**Problem to work on**.
Go through the entries below, tally each line that has the word "computer", and give only the total.

**Dataset**.

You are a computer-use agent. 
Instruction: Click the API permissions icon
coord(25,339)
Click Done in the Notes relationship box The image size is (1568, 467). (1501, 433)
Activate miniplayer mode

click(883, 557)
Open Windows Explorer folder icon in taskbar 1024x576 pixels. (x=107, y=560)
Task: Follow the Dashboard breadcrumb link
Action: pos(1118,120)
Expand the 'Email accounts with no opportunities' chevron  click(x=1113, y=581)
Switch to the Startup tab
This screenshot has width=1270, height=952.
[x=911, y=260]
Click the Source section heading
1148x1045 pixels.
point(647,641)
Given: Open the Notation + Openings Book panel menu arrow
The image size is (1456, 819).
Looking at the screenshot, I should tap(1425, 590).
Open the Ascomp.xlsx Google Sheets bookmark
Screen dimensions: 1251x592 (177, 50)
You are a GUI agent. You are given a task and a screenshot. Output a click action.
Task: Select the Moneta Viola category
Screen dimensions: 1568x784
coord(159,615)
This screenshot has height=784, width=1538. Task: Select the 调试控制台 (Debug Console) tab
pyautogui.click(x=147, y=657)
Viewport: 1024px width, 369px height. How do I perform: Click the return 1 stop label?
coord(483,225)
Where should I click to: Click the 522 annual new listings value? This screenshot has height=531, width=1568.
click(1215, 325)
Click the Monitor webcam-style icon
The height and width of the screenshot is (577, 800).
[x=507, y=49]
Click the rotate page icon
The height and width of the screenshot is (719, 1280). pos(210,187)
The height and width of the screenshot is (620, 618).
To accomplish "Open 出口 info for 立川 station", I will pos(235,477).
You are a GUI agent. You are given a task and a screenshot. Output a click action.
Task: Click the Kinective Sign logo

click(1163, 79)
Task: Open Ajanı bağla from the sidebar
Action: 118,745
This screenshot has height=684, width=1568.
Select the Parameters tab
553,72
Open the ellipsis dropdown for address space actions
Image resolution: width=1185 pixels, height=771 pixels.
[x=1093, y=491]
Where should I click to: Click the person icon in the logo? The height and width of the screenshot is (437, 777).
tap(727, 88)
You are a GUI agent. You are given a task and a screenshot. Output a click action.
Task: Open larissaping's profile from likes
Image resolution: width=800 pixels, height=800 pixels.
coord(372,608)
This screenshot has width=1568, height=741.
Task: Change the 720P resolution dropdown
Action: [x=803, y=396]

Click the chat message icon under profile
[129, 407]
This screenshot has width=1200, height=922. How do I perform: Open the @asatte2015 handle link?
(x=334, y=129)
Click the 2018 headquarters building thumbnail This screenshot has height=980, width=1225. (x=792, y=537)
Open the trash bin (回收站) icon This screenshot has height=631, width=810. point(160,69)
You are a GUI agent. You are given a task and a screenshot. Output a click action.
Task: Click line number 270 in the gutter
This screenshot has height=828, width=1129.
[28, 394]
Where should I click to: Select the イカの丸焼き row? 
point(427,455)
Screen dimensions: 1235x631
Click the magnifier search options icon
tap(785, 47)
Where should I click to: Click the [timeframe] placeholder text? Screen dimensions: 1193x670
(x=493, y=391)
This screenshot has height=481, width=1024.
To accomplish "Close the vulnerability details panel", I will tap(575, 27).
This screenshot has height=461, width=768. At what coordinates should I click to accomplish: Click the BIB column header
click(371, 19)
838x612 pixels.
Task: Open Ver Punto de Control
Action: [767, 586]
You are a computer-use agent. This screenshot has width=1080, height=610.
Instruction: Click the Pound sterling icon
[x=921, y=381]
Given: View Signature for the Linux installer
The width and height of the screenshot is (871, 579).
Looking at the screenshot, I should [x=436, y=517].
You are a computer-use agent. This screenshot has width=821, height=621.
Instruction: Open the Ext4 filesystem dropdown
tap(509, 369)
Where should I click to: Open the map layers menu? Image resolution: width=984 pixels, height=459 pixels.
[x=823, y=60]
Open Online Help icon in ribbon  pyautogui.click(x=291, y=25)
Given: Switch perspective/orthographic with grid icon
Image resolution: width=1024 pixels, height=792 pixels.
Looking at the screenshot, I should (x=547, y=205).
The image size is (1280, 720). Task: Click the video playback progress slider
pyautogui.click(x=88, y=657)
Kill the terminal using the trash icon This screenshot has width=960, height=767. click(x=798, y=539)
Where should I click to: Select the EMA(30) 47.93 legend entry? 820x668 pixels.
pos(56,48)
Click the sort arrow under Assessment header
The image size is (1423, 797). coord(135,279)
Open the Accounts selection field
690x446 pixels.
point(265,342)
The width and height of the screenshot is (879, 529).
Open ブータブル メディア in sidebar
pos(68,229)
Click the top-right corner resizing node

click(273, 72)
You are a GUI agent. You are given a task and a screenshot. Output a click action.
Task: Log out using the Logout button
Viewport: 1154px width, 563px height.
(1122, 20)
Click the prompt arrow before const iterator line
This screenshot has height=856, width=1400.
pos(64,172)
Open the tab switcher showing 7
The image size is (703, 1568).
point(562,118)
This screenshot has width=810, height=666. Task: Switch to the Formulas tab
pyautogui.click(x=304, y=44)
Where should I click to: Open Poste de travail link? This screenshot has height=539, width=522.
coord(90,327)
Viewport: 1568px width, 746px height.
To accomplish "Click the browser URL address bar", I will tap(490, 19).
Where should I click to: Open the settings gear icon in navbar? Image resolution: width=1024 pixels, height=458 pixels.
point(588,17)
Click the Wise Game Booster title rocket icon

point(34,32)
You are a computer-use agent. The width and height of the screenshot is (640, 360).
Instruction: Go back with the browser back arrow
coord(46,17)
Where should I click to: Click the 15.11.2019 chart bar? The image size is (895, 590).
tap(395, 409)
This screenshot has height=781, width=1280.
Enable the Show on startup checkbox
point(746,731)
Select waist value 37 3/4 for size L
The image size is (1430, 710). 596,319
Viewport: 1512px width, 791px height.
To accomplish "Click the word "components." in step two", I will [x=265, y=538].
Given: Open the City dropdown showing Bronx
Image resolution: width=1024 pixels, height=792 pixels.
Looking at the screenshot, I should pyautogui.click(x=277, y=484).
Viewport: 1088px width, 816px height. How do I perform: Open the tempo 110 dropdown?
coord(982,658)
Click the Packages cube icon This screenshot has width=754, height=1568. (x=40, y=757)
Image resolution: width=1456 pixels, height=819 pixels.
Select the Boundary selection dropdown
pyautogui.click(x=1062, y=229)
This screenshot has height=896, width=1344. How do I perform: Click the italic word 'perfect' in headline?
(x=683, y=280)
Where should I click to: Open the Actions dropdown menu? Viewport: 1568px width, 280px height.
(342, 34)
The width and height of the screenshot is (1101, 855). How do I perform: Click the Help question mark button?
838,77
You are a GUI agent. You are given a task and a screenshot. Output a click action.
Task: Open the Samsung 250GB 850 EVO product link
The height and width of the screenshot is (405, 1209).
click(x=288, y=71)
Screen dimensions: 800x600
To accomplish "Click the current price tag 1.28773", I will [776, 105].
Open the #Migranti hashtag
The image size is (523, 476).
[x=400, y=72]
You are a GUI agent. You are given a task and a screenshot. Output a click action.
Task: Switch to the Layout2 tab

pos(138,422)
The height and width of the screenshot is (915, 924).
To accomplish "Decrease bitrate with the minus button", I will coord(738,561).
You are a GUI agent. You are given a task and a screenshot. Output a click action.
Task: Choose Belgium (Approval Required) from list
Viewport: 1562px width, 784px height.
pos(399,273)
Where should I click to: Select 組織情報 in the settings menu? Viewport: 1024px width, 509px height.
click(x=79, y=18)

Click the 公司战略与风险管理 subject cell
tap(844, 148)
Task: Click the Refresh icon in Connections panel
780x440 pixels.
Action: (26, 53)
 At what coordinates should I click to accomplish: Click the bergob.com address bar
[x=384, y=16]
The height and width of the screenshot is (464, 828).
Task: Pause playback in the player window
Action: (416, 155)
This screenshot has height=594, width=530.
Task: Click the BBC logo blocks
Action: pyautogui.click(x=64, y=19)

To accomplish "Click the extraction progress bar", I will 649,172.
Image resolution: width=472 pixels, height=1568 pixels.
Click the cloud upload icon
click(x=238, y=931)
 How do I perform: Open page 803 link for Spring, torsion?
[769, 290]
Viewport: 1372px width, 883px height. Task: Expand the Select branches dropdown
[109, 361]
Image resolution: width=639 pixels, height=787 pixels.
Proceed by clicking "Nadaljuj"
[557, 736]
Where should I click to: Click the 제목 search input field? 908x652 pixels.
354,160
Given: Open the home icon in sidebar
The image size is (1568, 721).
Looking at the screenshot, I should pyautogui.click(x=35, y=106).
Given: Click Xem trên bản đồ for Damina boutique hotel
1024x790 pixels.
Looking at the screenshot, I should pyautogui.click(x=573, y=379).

**Completed task**.
4